The paper successfully shows that giant clams are able to bio-accumulate algal CTX’s in their tissues, highlighting however that bioaccumulation only occurs under highly toxic strains of Gambierdiscus polynesiensis.  This suggested the utilisation of two uptake routes: either by direct ingestion or by filtration of seawater containing these CTX’s.  With the fact that similar toxin levels were observed in giant clams exposed to either intact or lysed cells suggests the use of a digestive uptake route.

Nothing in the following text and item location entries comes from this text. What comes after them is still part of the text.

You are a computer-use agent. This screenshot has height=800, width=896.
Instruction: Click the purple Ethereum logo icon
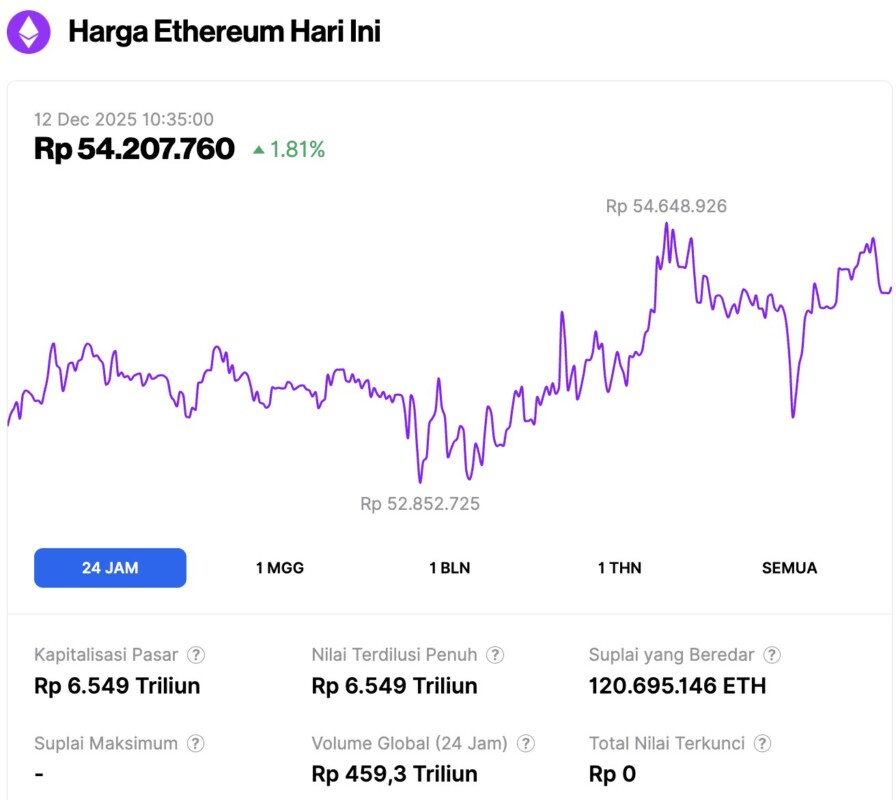[x=28, y=32]
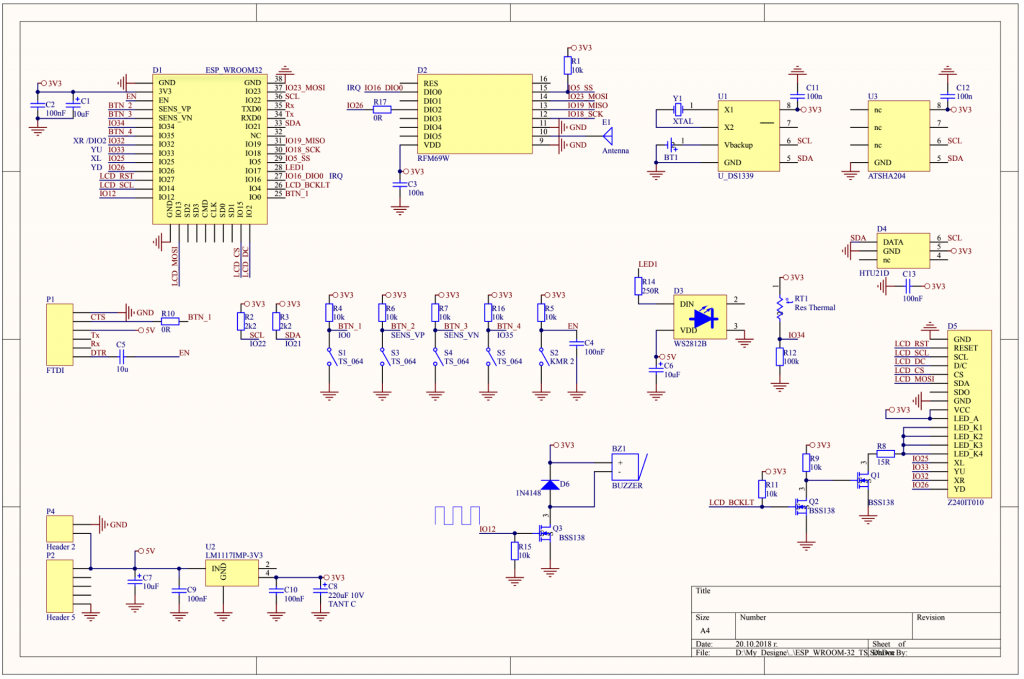Select the XTAL crystal Y1
Screen dimensions: 1024x679
coord(679,110)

However, although the animals were subjected to thorough rinsing before extraction, it is possible that contamination from incidental adsorption of dissolved CTX’s onto tissue surfaces of giant clams altered the toxicity readings. Unlike similar papers, the total toxin load supplied to giant clams in this experiment is representative of what is often found in natural blooms. However, the time-scale of this project is not representative of the true duration of toxic algal blooms, which often persist for several days and occur frequently over short periods, as in these conditions giant claims could be subjected to “chronic” accumulation of ciguatera toxins. Although the toxin uptake rate of claims within the experiment is considered low to what may be predicted from in-situ species, the TB92 toxicity was still well above the recommended safety limit for human consumption, with only 2u g of toxins in giant clam tissue being considered as sufficient to induce intoxications in humans. Therefore, giant clams in the natural environment are expected to have an even higher contamination risk if in areas of reoccurring toxic algal blooms. Additionally, discrepancies between in-situ levels can be explained by the known variations in CTX production of Gambierdiscus when grown in-vitro.

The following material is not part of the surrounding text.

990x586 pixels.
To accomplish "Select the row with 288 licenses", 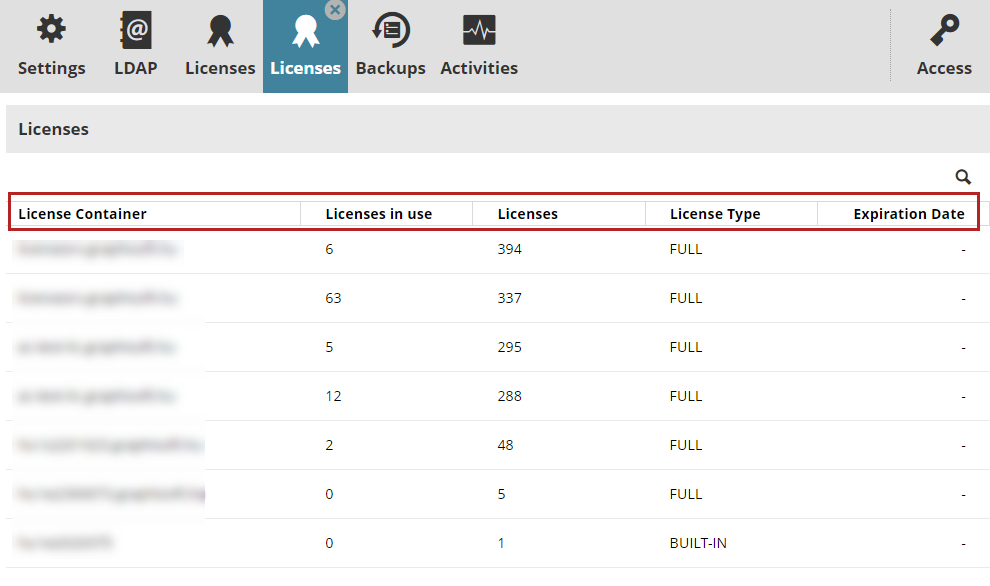I will (x=509, y=396).
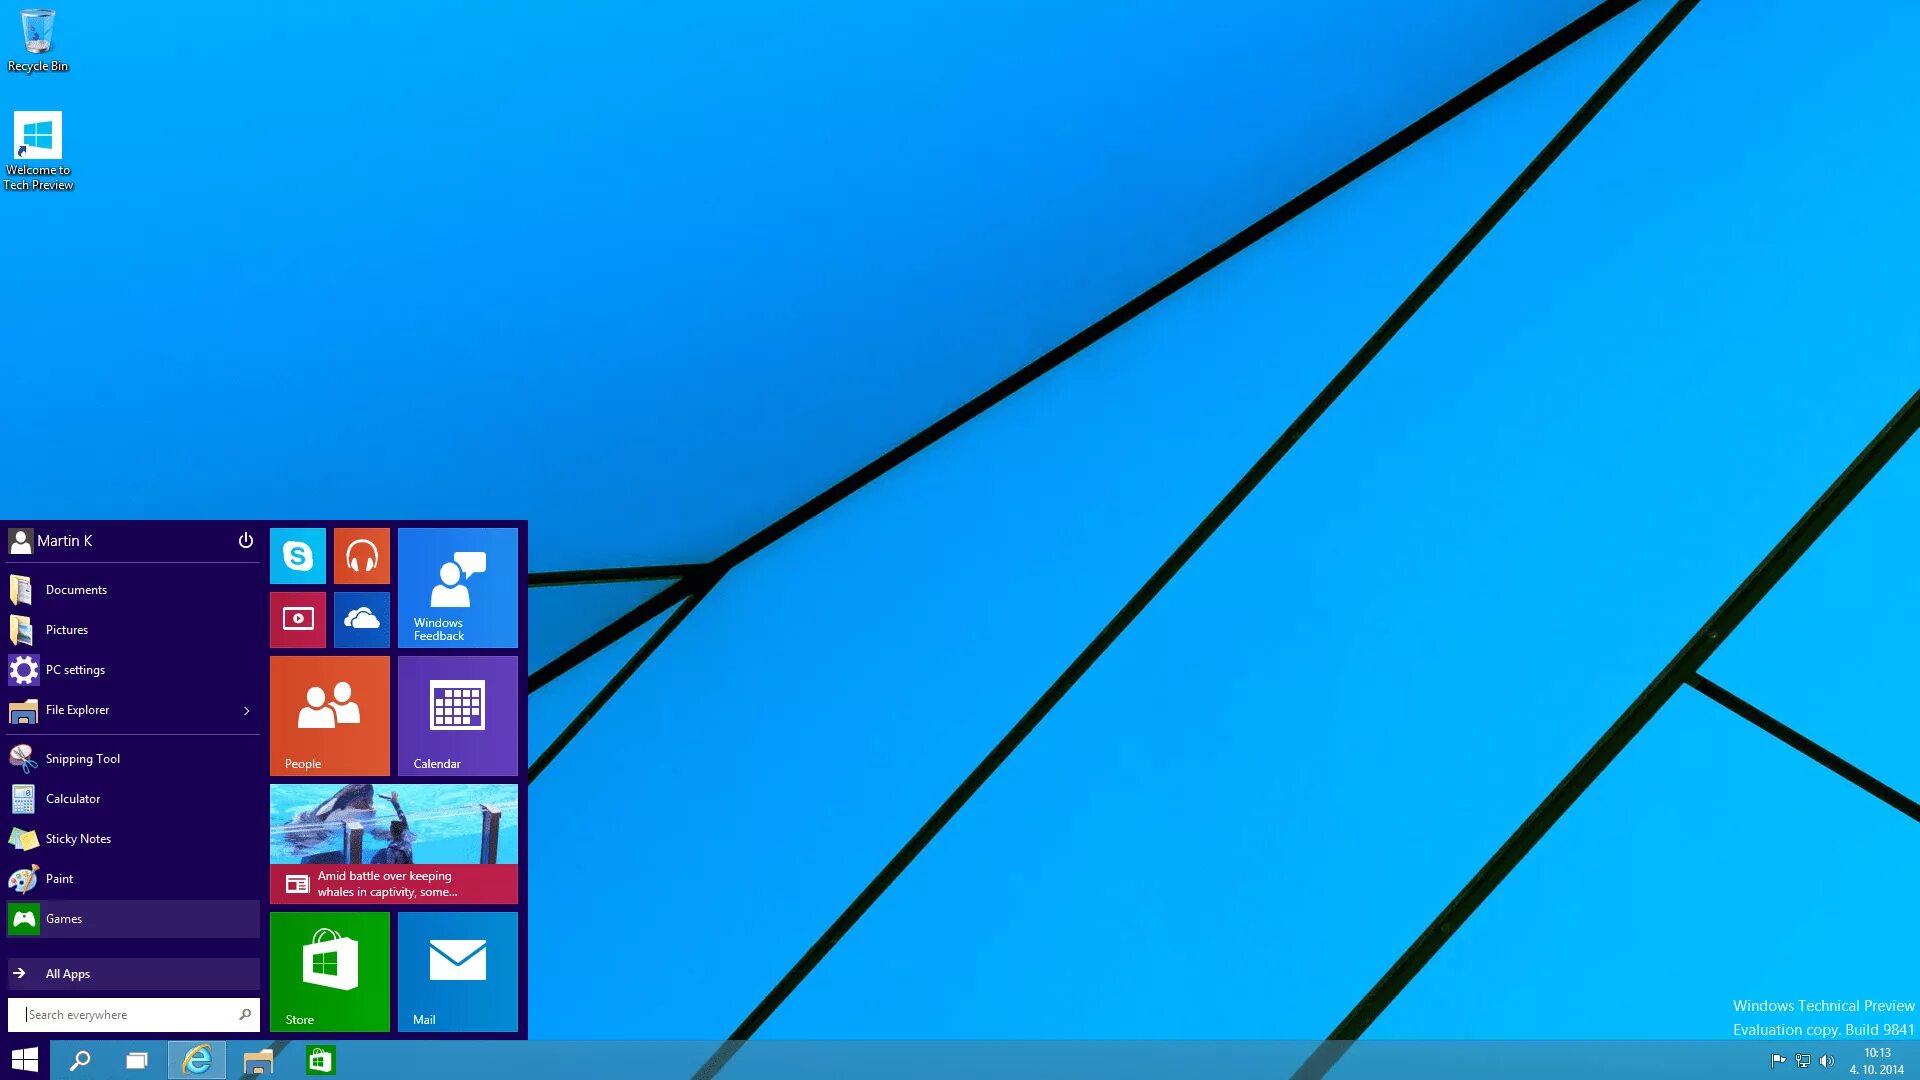Open the Calendar tile

click(457, 715)
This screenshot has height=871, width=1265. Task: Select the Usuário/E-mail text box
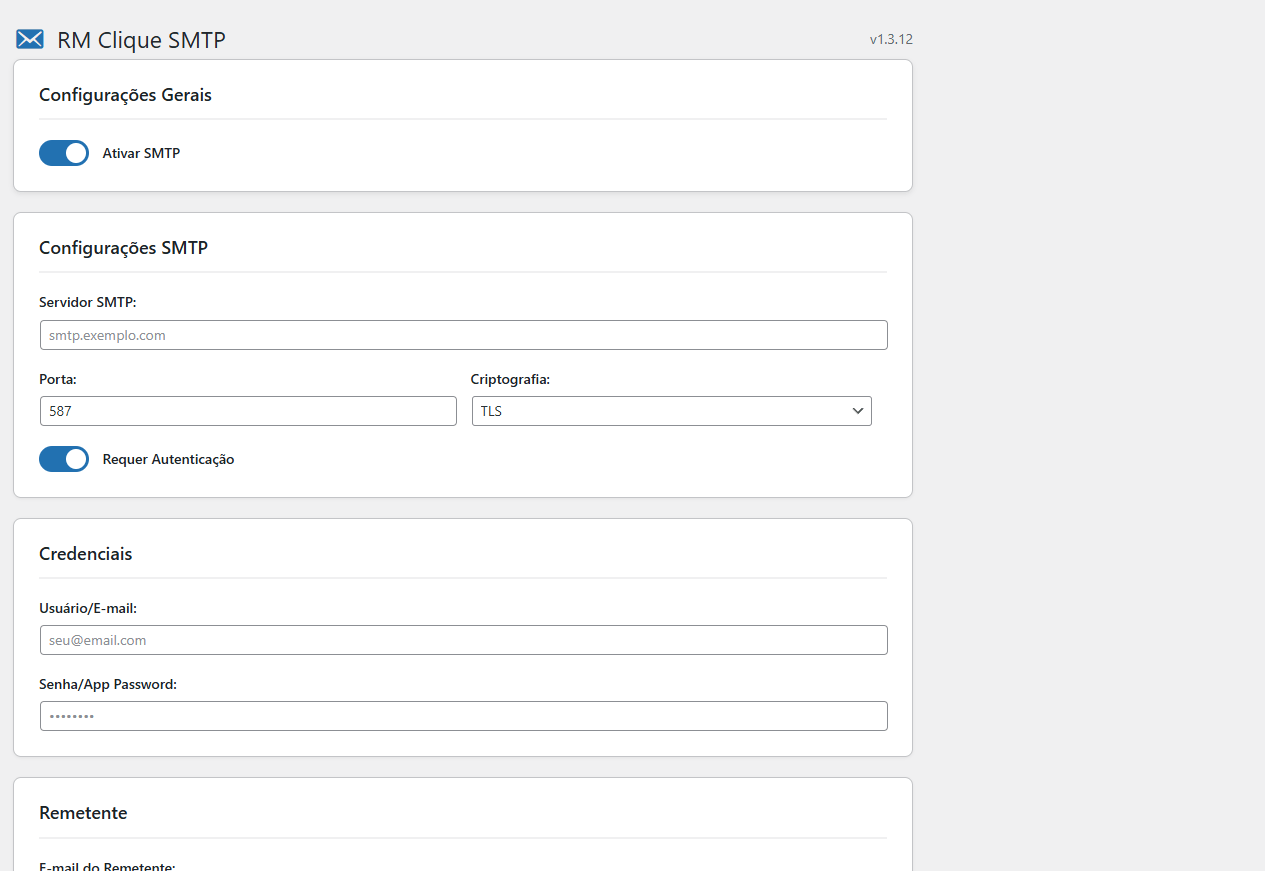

The paper concludes with a summary which highlights that on-going educational programs are needed in areas such as the south pacific, in order to minimise the risk of ciguatera intoxication from the consumption of giant clams. The authors appear to have plans to ‘address’ the discrepancies between in-vitro and in-situ toxicity levels in a future paper which will utilise more appropriate experiments.  However, despite these drawbacks, the paper does convey the important message that ciguatera toxins are not solely accumulated by reef fish and that the consumption of giant clams can lead to equally severe health risks.

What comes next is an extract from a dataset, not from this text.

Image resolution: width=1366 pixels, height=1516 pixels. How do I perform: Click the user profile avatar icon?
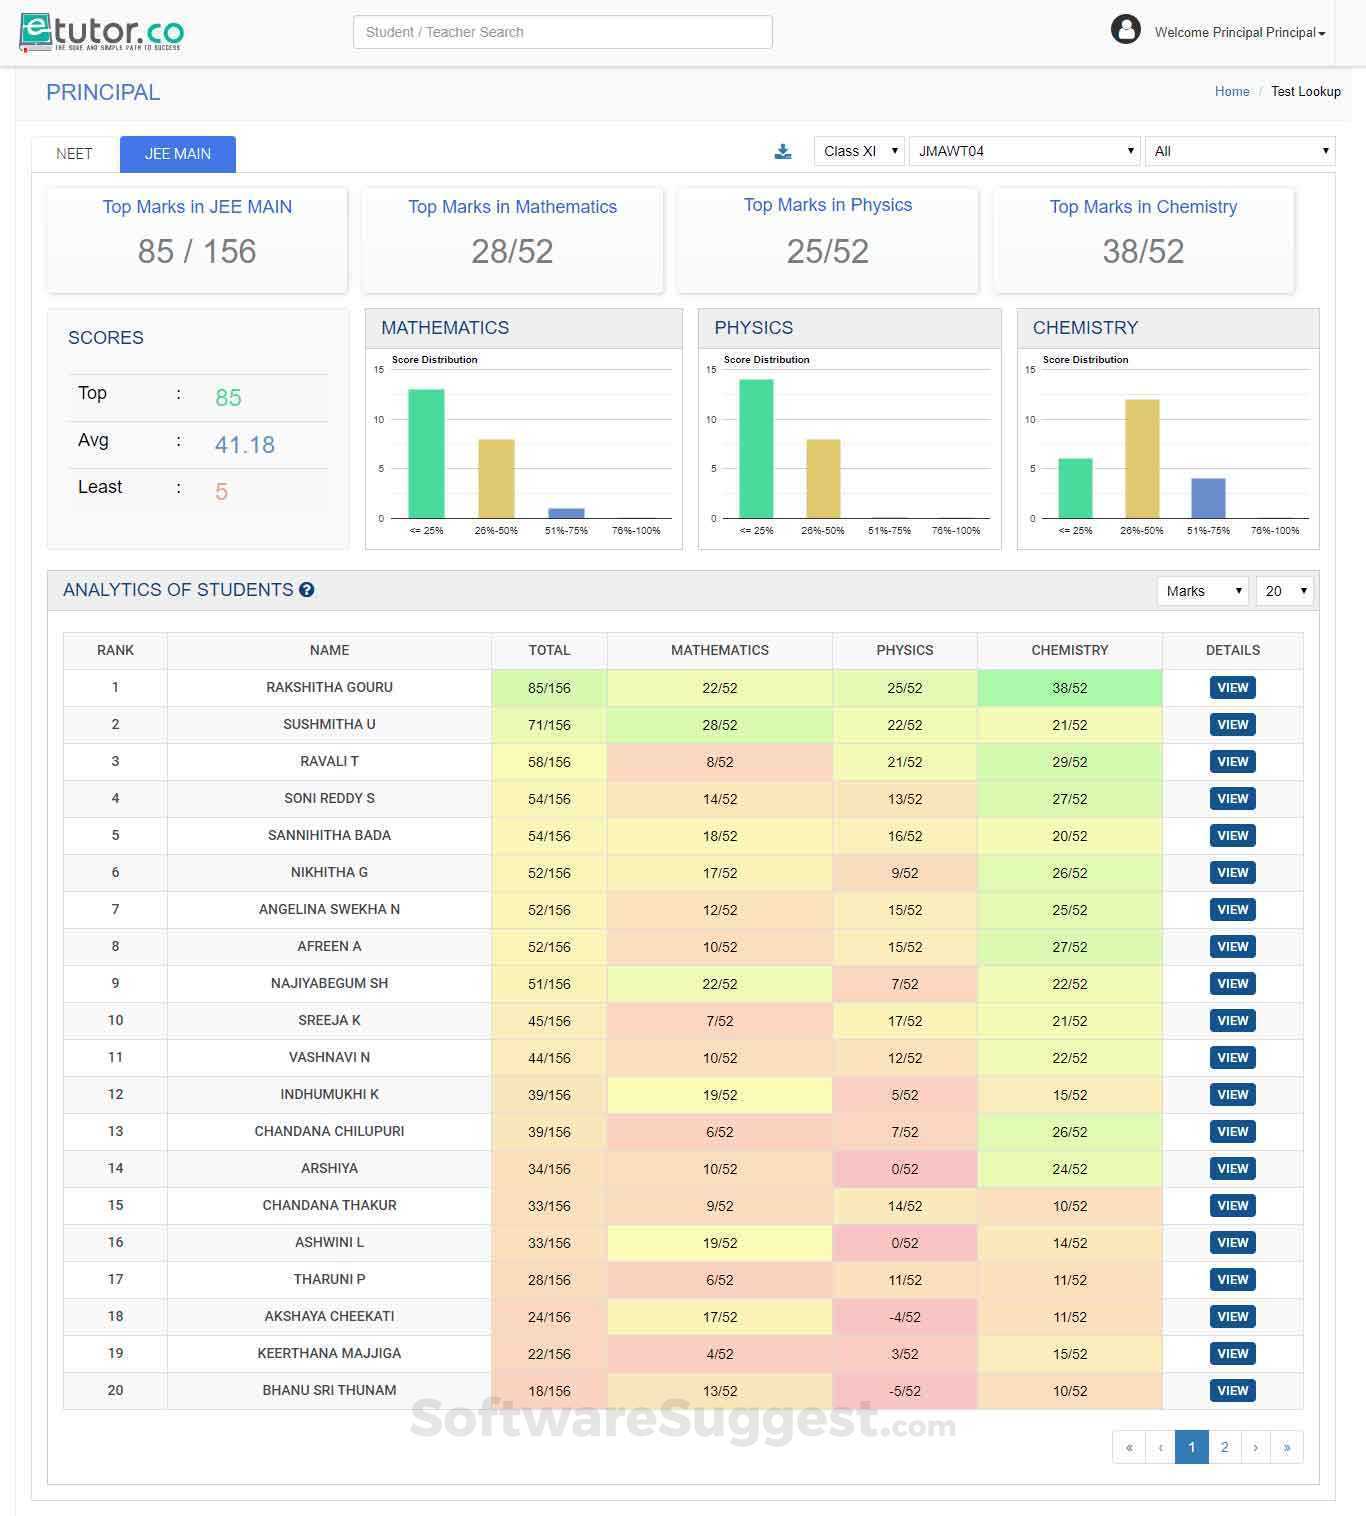pos(1126,30)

 Reviewed paper : Roué, M., Darius, H.T., Picot, S., Ung, A., Viallon, J., Gaertner-Mazouni, N., Sibat, M., Amzil, Z. and Chinain, M., 2016. Evidence of the bioaccumulation of ciguatoxins in giant clams (Tridacna maxima) exposed to Gambierdiscus spp. cells. Harmful Algae, 57, pp.78-87.

Chinain, M., Darius, H.T., Gatti, C.M. and Roué, M., Update on ciguatera research in French Polynesia.